By Caroline Price
The NHS has launched a national survey to investigate why people go to their doctor about common ailments, as part of a campaign aimed at cutting down on unnecessary GP appointments.
The Choose Well campaign, being run in collaboration with the National Self Care Forum (NSCF), aims to raise awareness of self care through flyers, mobile links, social media sites such as Facebook and Twitter, and even a colouring book aimed at primary school children.
According to a study conducted in 2007, more than 51 million people per year visit their GP with minor problems that will either resolve on their own or with an over-the-counter remedy. Indeed, up to 40,000 visits per year are for dandruff and "a staggering" 5.2 million for blocked noses, the Forum claims in a press statement.
NHS chiefs fear that this means resources are being drained from caring for older, chronically ill people and putting more pressure on emergency care providers.
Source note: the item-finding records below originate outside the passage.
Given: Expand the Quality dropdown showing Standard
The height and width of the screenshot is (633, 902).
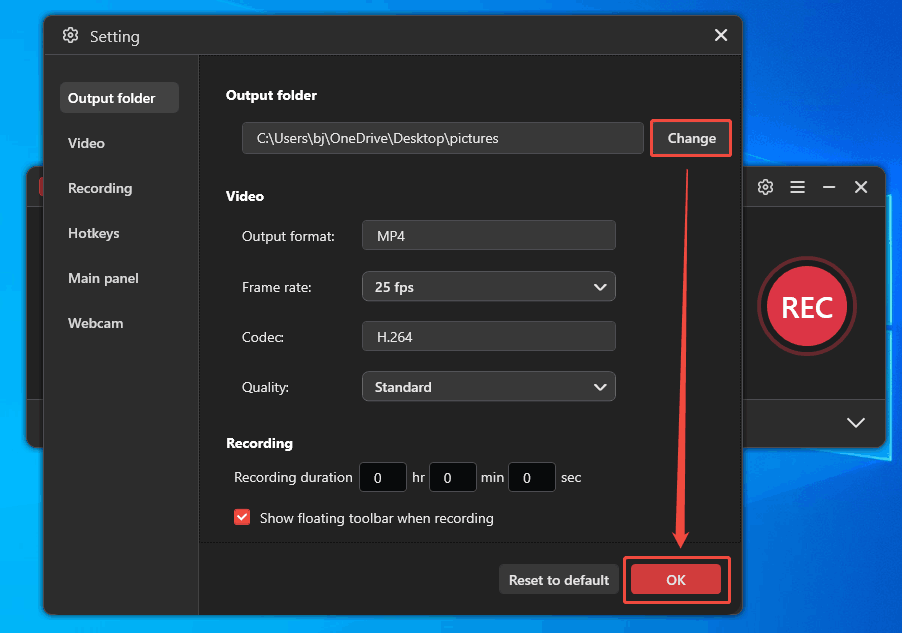Looking at the screenshot, I should (488, 386).
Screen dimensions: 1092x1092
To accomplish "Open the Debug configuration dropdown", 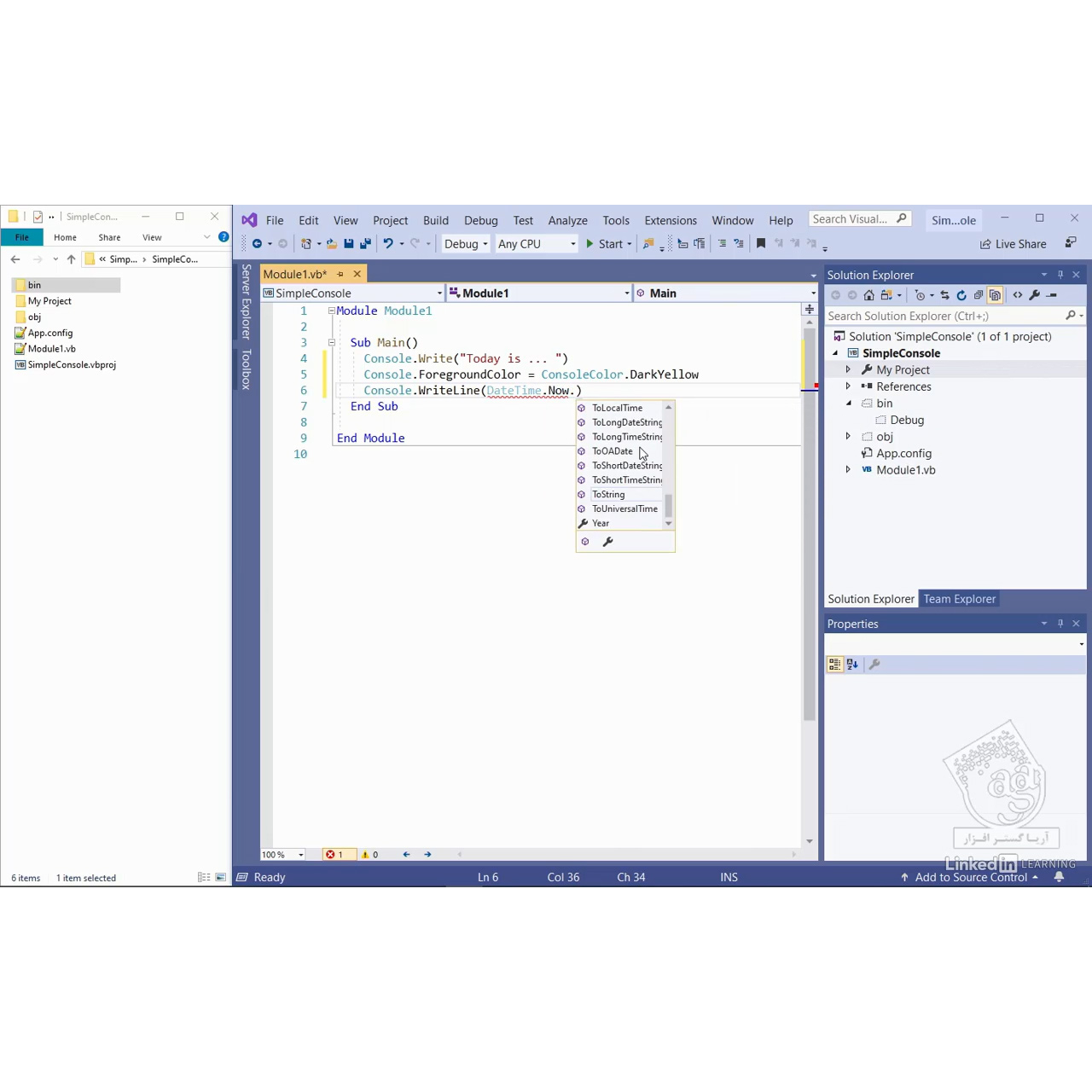I will click(466, 244).
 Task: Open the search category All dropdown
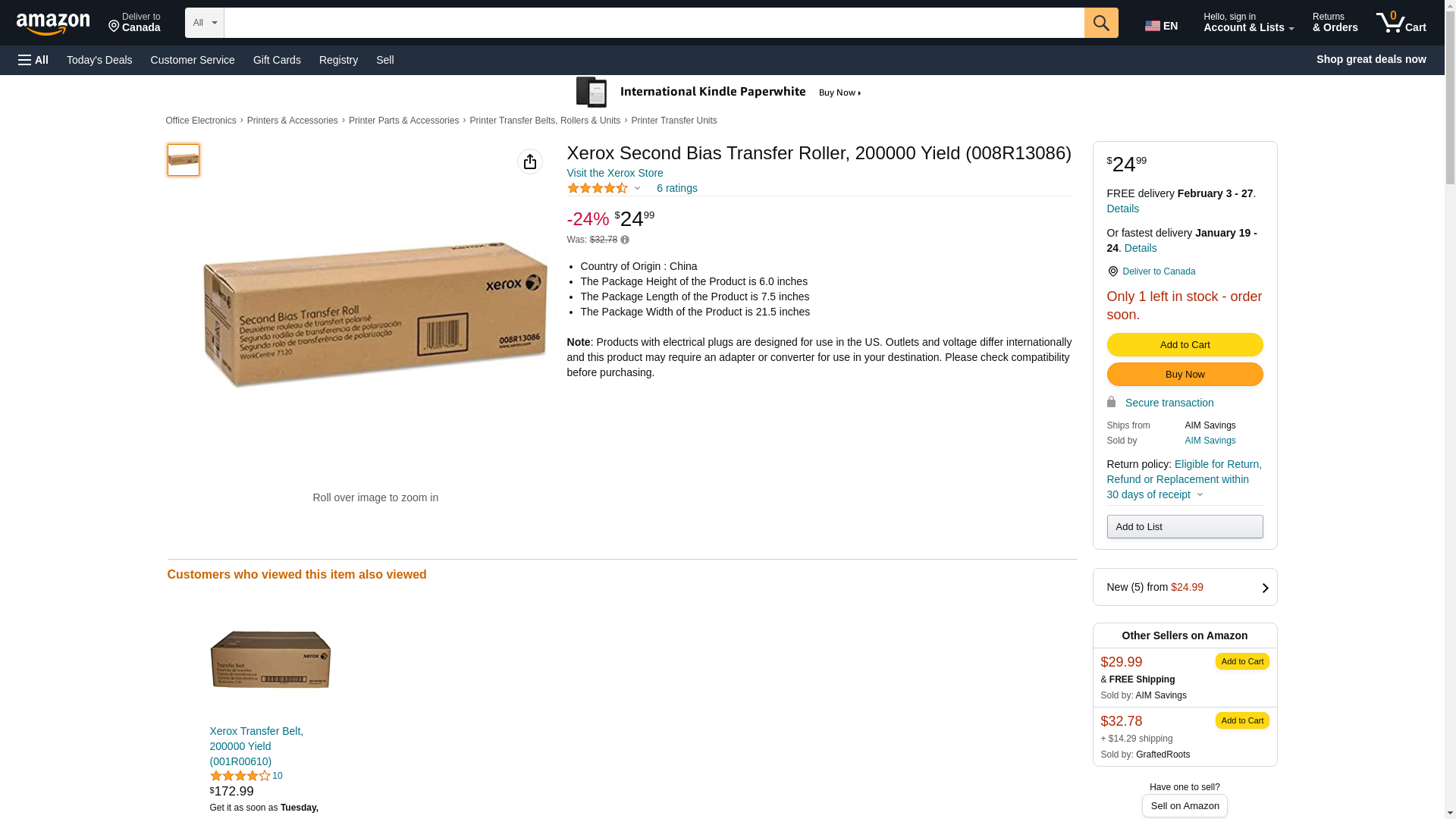coord(204,23)
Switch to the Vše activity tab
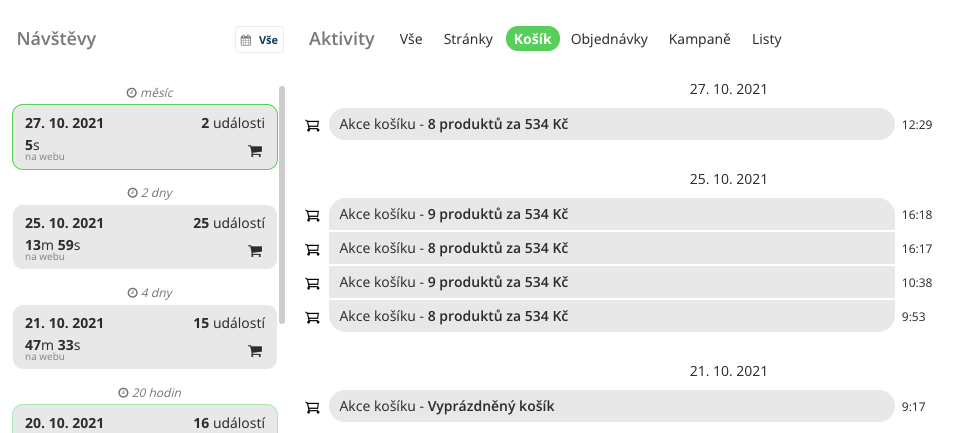 (x=411, y=40)
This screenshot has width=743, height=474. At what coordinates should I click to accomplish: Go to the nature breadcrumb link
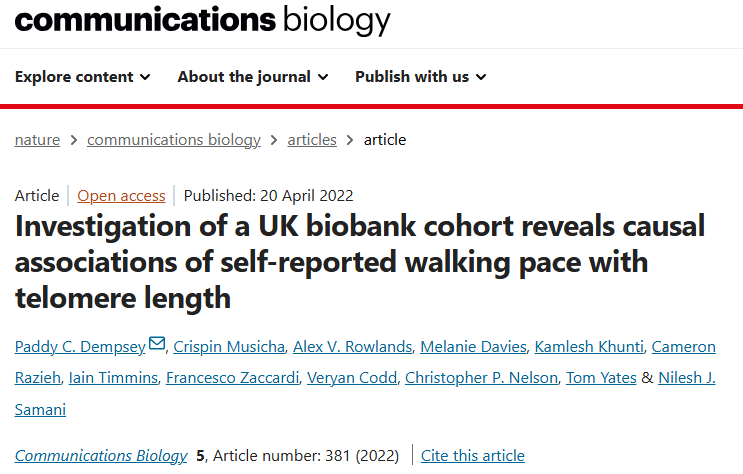click(x=37, y=140)
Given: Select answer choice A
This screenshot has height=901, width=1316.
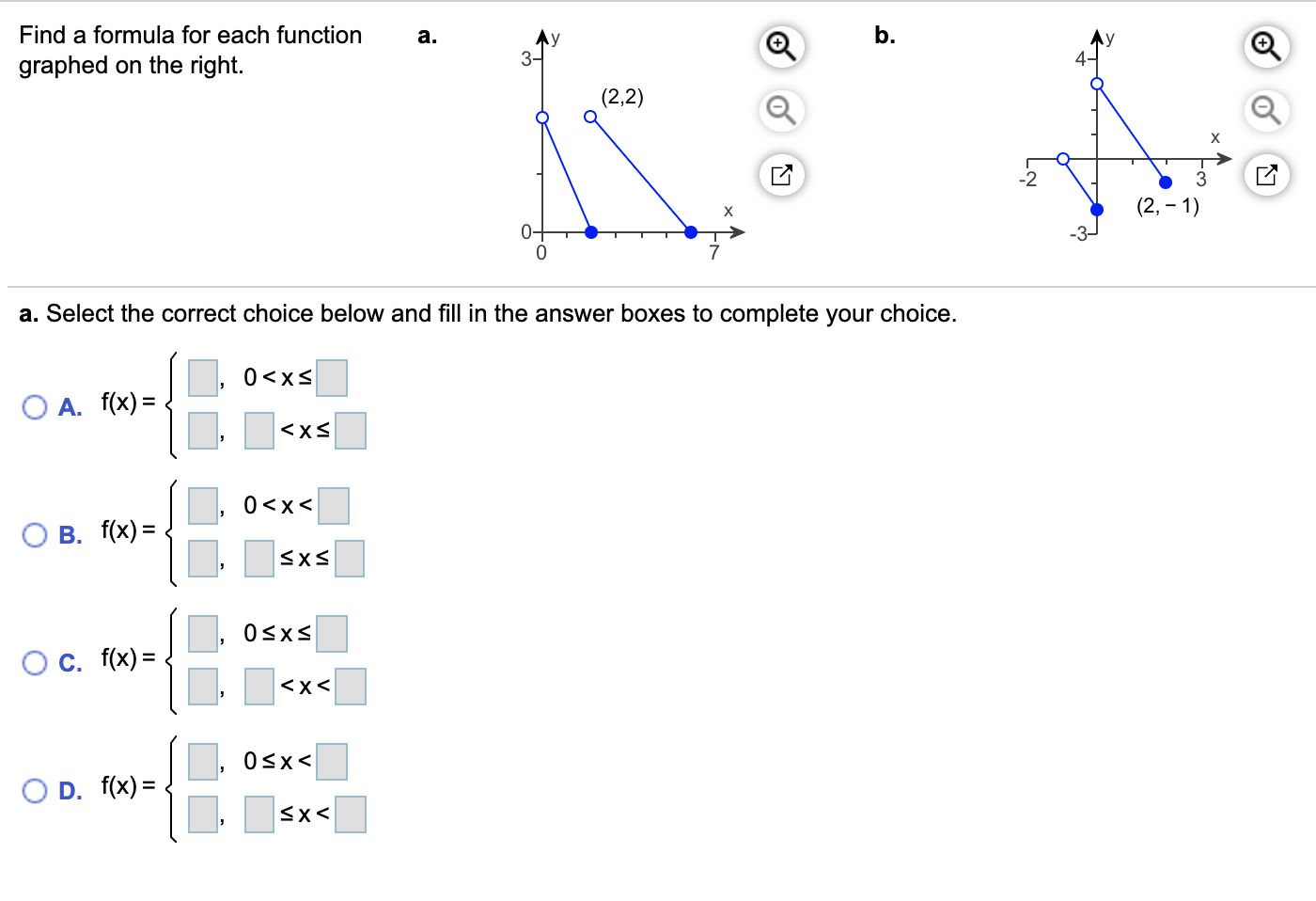Looking at the screenshot, I should pyautogui.click(x=36, y=407).
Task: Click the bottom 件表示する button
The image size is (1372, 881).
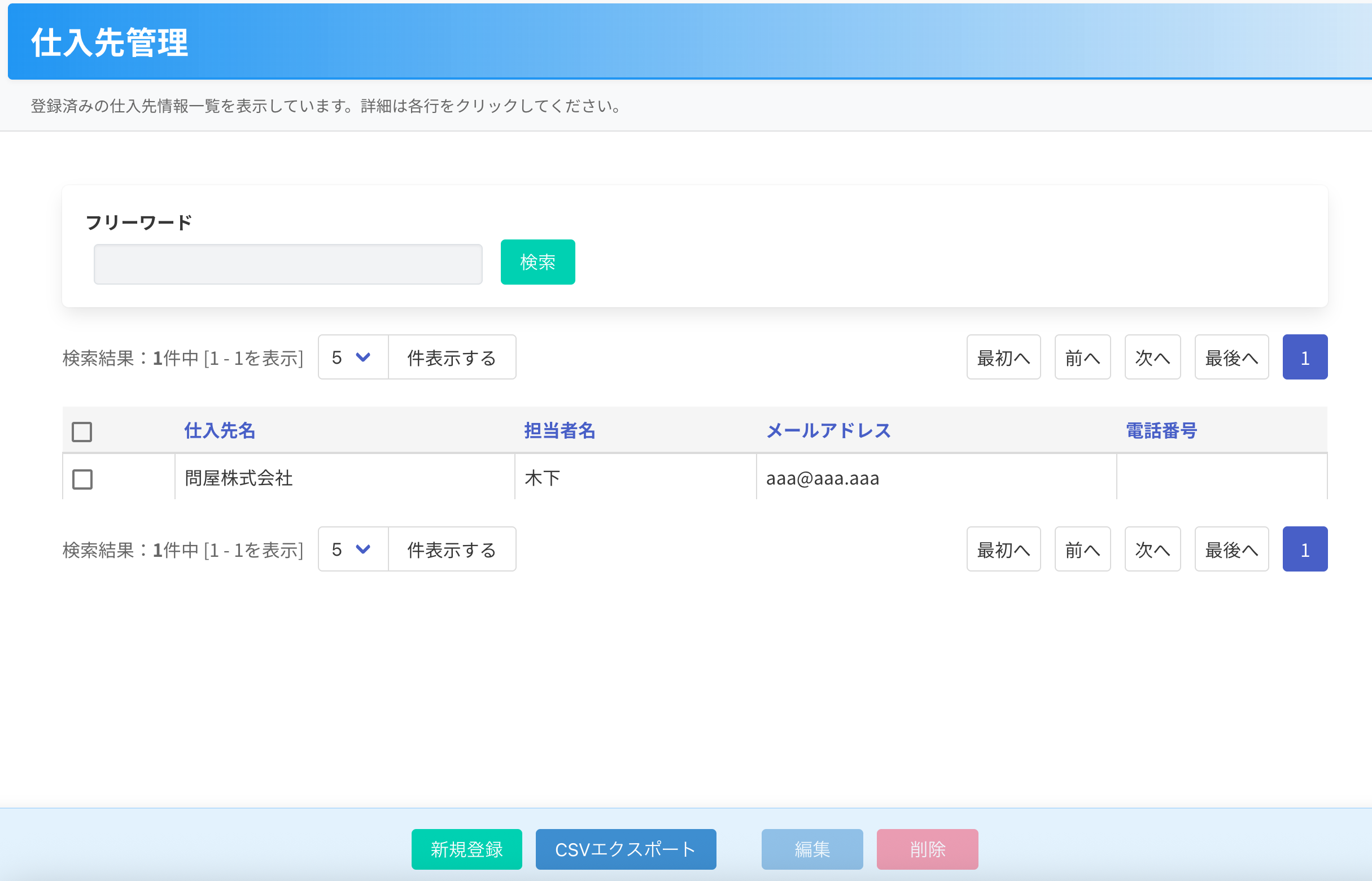Action: 451,549
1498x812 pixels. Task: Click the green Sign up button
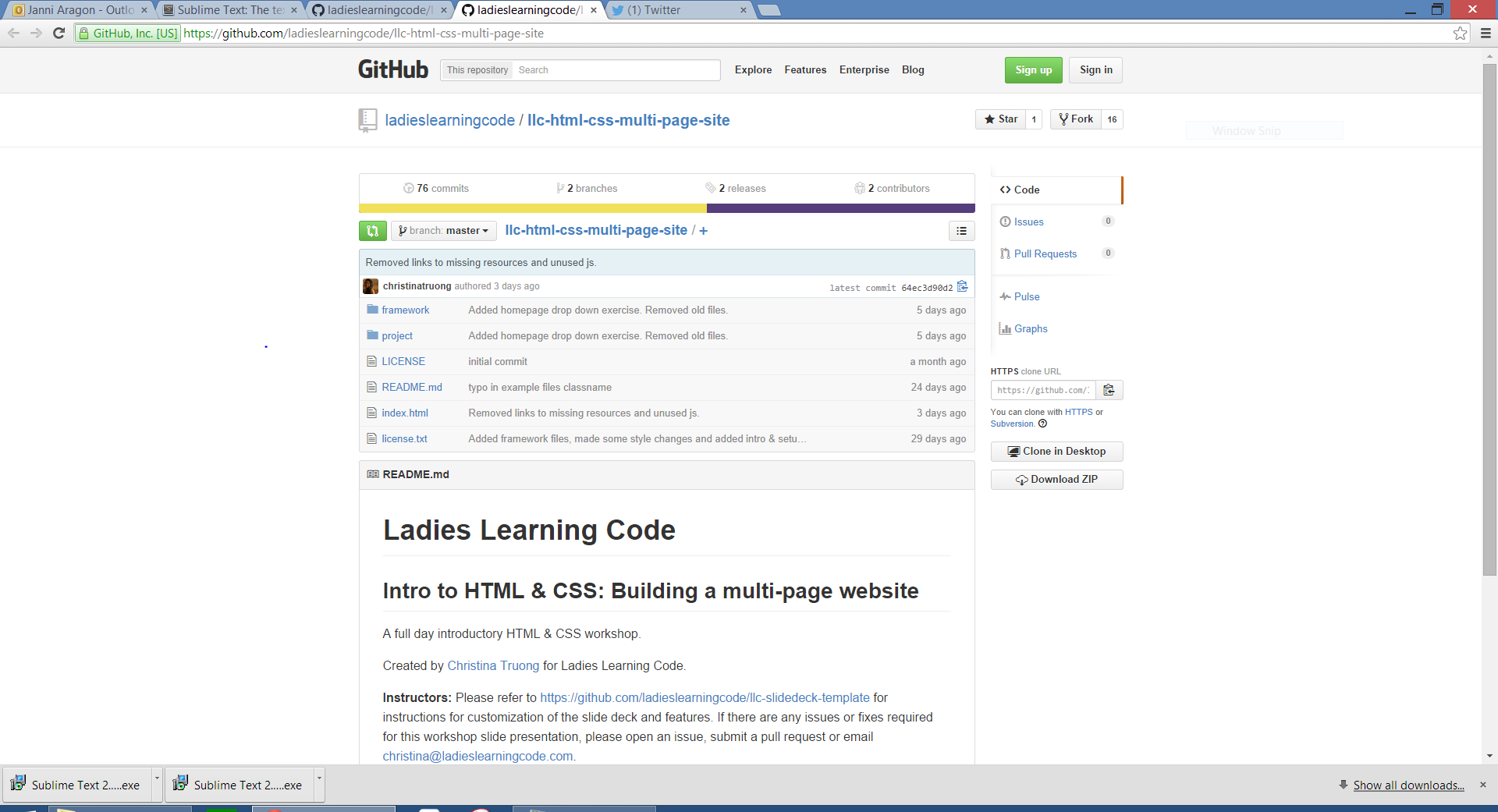[x=1033, y=70]
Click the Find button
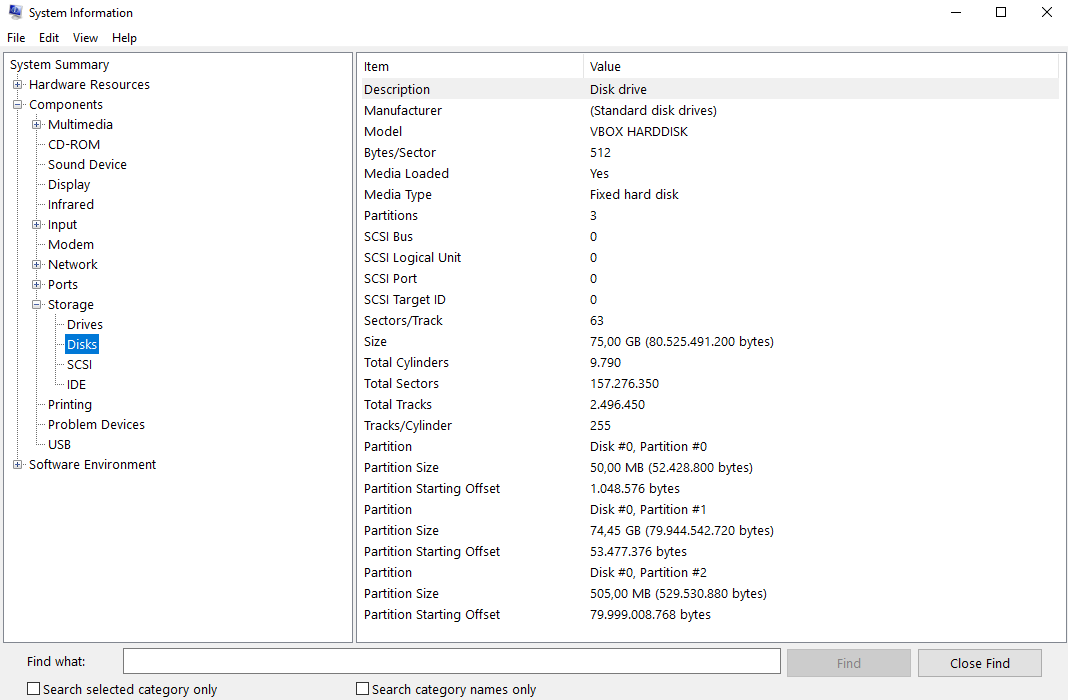1068x700 pixels. (848, 662)
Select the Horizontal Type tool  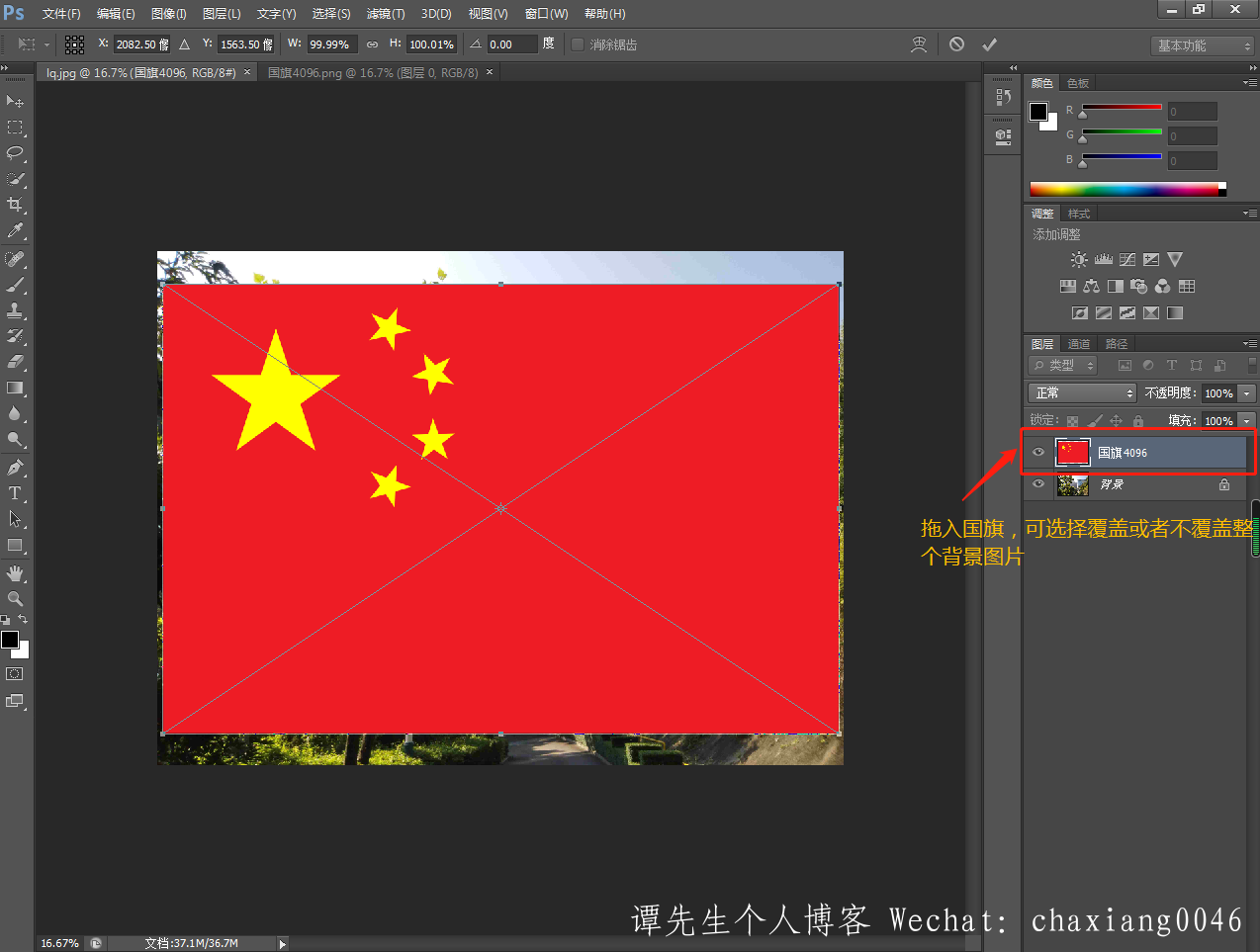(15, 493)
The survey (click here) aims to find out why people choose their GP over a pharmacist in order to inform ways to encourage more self care.
Dr Peter Stillman, a GP in Crawley and NSCF member, said: "We need to understand how we can encourage them to help themselves for common problems... If we can encourage more people to self-care for common complaints, we can refocus resources on people who really need them".
Stephanie Varah, Chief Executive of the National Association for Patient Participation and patient champion for the NSCF said: "Empowering individuals to access and understand appropriate information that supports shared and informed decision making about treatment, self care and lifestyle choices is key to helping people understand how they can better look after themselves."